• _Tasks for this exercise_:
1. Say whether each statement agrees with the text about a head teacher moving to a new school, answering yes or no and quoting the words that decide it: (a) The deputy will be acting head for at least a term. (b) The new school is smaller than the present one. (c) The new school is farther from the writer's home.
2. Write the next part of the text about a head teacher moving to a new school, picking up after its final sentence.

Torn between two loves. That’s just how it feels when a head moves. You have at least a term, sometimes two, to say goodbye to one school before you move to the next. You make furtive phone calls and have assignations with the new staff. You feel guilty using any of your present school’s time on new school business.

You worry if you are making the right choice. Should you have stayed? How will you say goodbye?

The deputy at my present school will be acting head for at least a term, and she will be excellent, but I still feel as though I am handing over my baby. How can I love my new school as much?

However hard you try not to let it, a school worms its way into your heart. I have been happy at my present school and when I told the staff and, later, parents that I had a new job, they all asked “Why?” Because it’s a bigger school and therefore a promotion. It’s nearer my home so I won’t have the traffic chaos of the A2 every day. Yes, but why? they asked again. It is so very much “their” school that they find it difficult to believe anyone would want to move on.

I want to take them all with me: from the teachers and the wonderful school secretary, to the site manager. Just like fantasy football, I dream of my ideal school team. I wish I could offer them all a transfer.

• _Entries_:
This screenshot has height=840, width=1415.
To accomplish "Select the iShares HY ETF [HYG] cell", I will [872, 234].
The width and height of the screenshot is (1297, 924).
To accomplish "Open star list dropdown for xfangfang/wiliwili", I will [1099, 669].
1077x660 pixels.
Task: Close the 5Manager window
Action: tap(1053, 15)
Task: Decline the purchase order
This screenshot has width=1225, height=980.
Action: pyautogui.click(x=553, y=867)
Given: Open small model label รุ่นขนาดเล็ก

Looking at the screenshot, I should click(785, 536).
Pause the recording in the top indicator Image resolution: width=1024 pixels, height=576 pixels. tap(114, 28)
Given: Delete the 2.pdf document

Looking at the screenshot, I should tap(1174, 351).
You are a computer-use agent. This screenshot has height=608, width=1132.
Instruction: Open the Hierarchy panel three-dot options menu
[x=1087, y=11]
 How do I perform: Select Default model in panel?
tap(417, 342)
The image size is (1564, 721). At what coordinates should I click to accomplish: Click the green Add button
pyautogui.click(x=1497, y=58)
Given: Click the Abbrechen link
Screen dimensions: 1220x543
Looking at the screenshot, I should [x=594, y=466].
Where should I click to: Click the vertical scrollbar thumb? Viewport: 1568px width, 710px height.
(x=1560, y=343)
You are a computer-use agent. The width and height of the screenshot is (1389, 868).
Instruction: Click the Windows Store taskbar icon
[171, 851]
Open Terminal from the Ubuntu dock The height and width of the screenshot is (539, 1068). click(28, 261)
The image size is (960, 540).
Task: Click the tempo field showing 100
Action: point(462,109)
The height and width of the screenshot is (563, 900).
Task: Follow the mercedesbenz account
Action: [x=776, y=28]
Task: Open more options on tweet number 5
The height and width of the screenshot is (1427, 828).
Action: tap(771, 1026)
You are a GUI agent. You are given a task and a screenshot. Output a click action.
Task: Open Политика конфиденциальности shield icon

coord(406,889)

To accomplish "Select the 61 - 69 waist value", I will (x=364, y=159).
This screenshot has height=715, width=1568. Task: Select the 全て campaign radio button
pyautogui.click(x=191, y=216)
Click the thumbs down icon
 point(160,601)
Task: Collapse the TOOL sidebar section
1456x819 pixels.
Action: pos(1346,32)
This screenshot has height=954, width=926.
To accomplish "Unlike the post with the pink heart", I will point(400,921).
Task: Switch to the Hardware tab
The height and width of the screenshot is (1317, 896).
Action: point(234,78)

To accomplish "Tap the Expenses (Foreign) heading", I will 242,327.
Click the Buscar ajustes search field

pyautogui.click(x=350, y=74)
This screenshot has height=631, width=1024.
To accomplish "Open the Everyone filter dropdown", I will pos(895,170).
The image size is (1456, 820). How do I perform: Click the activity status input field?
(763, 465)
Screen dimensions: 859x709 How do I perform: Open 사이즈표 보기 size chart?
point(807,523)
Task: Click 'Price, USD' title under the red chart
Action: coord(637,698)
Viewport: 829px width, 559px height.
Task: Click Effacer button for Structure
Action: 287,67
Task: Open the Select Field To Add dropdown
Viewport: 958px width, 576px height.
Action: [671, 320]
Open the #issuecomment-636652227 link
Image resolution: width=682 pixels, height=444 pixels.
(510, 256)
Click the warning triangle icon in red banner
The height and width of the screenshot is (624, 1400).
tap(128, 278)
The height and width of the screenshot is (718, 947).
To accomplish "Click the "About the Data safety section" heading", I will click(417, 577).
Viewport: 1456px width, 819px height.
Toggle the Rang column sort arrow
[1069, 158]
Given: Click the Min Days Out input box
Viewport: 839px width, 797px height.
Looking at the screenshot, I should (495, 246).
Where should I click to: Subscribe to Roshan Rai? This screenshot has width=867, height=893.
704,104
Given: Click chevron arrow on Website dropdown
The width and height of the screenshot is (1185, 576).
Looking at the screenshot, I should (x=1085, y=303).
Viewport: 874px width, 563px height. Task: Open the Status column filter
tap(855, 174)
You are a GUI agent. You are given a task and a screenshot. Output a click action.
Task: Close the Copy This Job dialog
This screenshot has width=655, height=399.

• _Results of the exercise_:
1.
(a) Yes: "The deputy at my present school will be acting head for at least a term"
(b) No: "Because it’s a bigger school and therefore a promotion."
(c) No: "It’s nearer my home so I won’t have the traffic chaos of the A2 every day."

2.
I visit the new school. They all seem to know me now, but I’m still struggling with new faces and new practices. The present head is retiring after a long time and I want to keep out of the way so she can enjoy her last few weeks with the children. It’s not that easy.

There are staffing decisions to be made there - and here; budgets and school developments to be planned. Two new parents’ meetings. It feels strange talking to parents about a future I will be no part of. Add to that a problem about possible amalgamation in this school, and a new building to be planned in the other, and you have a schizophrenic head. Oh, and Ofsted is coming to the new school four weeks into the new term.

But it is the children who affect me most. They look at me with their big eyes. “Why are you leaving us?” Then, there is the lovely card with hearts and flowers. The message reads: “It is very sad you are living.” This makes up my mind for me. No more moves. They will have to wheel me out at retirement age. Then I can look them all in the eye and walk off into the sunset without feeling guilty.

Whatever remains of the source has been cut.